Sürekli olarak içimizde zıtların uçurumunu yaşıyoruz. Tevhidî görüşten uzak olduğumuz için şâd olamıyoruz. Suçu ona buna atmakla büsbütün gerçeklerden uzaklaşıyoruz. Hayatımız yamalarla dolu. Birbirinden uzak, birbirine yabancı yamalar. Aslında biz birbirimizle konuşmayı bile unuttuk. Oysa, öyle muhtacız ki… Milyonlarla dolu şehirlerde yaşıyoruz, sevgi susuzluğu içindeyiz. Yunus, “Aşk gelicek cümle eksikler biter” diyordu. Bizim aşkımız olmadığı için eksiklerimiz devam ediyor. İnsanoğlu bir yığın imkân ve bir de atâlet yekûnû… Nefs, tabakasını kıramadığımız için kendimize de, birbirimize de yabancıyız. Kendimizi yenileyemiyoruz. Onun için hayat bizi boğuyor. Sıkılıyoruz, bunalıyoruz, kendimizi sigaraya, içkiye, uyuşturucuya, sekse, kumara, dedikoduya kaptırıyoruz. Önümüzde pınarlar var, dudaklarımız susuzluktan çatlıyor. On Hadis-i Şerif alsak, günlük hayatımız içinde yaşasak, aile hayatımızda, sosyal hayatımızda, iş hayatımızda bütün nüanslarıyla uygulasak bizi huzurun ve mutluluğun zirvesine götürür. Beş Ayet-i Kerimenin yaşandığı takdirde bizi velâyete kadar götüreceğine inanıyorum. Başlamak, iyiye, güzel ve doğruya doğru bir adım atabilmek. Bütün mesele burada.
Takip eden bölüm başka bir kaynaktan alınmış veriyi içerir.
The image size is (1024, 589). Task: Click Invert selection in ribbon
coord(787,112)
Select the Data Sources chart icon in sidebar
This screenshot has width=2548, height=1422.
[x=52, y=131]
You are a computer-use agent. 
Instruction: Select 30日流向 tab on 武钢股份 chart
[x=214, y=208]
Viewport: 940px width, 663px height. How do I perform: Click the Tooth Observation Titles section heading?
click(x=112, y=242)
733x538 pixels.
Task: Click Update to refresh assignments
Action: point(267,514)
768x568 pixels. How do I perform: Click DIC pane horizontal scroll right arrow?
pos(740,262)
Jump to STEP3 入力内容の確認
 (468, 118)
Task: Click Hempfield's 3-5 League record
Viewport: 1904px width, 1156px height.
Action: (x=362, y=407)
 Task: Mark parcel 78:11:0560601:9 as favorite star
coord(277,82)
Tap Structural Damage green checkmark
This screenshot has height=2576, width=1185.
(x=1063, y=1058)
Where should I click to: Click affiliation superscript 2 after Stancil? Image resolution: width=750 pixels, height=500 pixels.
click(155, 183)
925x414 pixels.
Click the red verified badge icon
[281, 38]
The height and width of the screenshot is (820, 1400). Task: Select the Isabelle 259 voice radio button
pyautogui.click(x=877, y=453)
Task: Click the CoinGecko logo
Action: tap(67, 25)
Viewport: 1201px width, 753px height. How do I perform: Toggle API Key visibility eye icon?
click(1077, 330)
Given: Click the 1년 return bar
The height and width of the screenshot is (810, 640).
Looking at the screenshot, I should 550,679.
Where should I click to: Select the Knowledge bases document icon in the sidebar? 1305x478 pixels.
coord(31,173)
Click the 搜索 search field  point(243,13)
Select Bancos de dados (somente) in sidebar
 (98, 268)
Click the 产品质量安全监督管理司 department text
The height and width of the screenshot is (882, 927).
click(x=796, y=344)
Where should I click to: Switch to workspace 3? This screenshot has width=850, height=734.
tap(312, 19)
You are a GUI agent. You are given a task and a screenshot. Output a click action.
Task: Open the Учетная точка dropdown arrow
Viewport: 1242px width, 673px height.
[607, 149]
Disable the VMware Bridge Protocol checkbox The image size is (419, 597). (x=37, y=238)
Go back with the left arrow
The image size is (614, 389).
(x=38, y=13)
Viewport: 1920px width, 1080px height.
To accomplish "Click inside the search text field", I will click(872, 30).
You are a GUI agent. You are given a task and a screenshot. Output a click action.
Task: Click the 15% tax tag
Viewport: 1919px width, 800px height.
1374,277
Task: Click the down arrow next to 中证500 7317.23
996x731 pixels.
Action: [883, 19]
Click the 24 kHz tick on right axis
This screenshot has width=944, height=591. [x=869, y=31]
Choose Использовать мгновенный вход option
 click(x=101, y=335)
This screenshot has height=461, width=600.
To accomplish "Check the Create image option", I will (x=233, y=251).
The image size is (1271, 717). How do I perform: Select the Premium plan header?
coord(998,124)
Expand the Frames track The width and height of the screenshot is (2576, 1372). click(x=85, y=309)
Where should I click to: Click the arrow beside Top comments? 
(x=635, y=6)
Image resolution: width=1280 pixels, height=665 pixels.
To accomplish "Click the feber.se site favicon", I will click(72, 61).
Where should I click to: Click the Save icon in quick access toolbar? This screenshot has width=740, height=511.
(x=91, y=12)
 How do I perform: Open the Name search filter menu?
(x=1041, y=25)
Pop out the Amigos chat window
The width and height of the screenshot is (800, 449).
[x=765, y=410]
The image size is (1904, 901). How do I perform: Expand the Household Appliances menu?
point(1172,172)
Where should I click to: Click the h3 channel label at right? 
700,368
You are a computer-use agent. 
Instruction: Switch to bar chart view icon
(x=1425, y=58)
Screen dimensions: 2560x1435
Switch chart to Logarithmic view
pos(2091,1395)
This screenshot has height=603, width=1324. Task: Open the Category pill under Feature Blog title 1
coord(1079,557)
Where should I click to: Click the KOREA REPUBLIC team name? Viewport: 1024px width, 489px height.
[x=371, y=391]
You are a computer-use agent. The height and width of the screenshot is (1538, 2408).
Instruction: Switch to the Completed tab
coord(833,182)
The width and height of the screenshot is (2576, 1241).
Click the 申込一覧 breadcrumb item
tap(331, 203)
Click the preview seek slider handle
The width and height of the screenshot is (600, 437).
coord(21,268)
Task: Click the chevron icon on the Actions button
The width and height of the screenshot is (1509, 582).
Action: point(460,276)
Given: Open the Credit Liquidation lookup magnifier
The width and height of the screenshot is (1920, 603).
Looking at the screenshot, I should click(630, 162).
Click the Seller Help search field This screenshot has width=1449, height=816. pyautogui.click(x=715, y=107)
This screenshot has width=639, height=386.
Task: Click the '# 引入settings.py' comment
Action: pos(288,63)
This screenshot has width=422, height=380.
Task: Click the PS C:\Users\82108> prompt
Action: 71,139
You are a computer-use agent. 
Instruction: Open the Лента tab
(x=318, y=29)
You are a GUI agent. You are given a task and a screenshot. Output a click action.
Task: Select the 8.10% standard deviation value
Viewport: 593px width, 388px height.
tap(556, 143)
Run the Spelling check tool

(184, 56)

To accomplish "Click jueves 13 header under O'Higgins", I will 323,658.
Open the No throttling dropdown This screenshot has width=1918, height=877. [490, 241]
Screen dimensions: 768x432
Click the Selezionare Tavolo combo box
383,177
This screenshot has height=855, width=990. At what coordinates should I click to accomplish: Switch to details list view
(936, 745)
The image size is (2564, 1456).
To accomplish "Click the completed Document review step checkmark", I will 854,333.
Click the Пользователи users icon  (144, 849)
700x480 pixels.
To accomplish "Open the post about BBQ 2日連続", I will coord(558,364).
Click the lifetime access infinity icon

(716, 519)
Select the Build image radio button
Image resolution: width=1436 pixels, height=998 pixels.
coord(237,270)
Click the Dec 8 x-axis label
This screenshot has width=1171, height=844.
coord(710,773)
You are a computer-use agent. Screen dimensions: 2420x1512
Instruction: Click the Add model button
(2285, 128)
Bal bal demekle ağız tatlanmaz diye bir söz vardır. Din, tasavvuf gibi manevi değerler, yaşanmayıp, uygulanmayıp, günlük hayata geçirilmeyip sadece edebiyatı yapıldıkça, huzur da mutluluk da fersah fersah bizden uzak kalacak… Hayret edecek ne var?
“Dünya bir bazardır, herkes metaın arzeder” diyor Fuzuli. Hicretin en faziletlisi Allahın sevmediği şeyi terk etmektir. İnsanların en şerlisi, kendini insanların en iyisi sanandır. En ahmak insan, kendisini insanların en akıllısı sanandır. İnsanların değerlerini anlamak için de değerli olmak gerektir. Güzele gönül ver ki, sen de güzel olasın. Firavunun huzuruna çıksan bile, saygılı, edepli ol, yumuşak ve tatlı söyle,
Her şeye, ama her şeye, en ufak bir ayrıntıya bile dikkat et, saygı göster. Büyük, küçük, önemli, önemsiz, fark gözetme. Gözlemci ol. Bil ki her zerreden zikreden Allah’tır. O bize şah damarımızdan daha yakındır. Nerde ararsan Allah orada vardır. Önemli olan her zaman, her yerde, her an Allah’la beraber olmaktır. Yürürken, otururken, çarşı pazarda alış veriş yaparken, yemek yerken, su içerken, ibadet ederken Allah’la beraber olanlar ne güzel insanlardır. Tasavvufta buna “namaz-ı daimun” denir. Kur’an-ı Kerim ve Hadis-i Şerifler bir mutluluk çağrısıdır bütün insanlar için. Sonsuz bir teslimiyet içinde hep Allah’la beraber olanlar için dünya hayatı da, ahiret hayatı da cennetten başka nedir? Her an sevgilisiyle beraber olandan daha mutlu kim vardır? Allah’ı en çok sevenler, onu en çok zikredenlerdir. Gören göz, işiten kulak, hisseden bir kalp için her olay bizi Hak’ka götüren bir vasıtadır.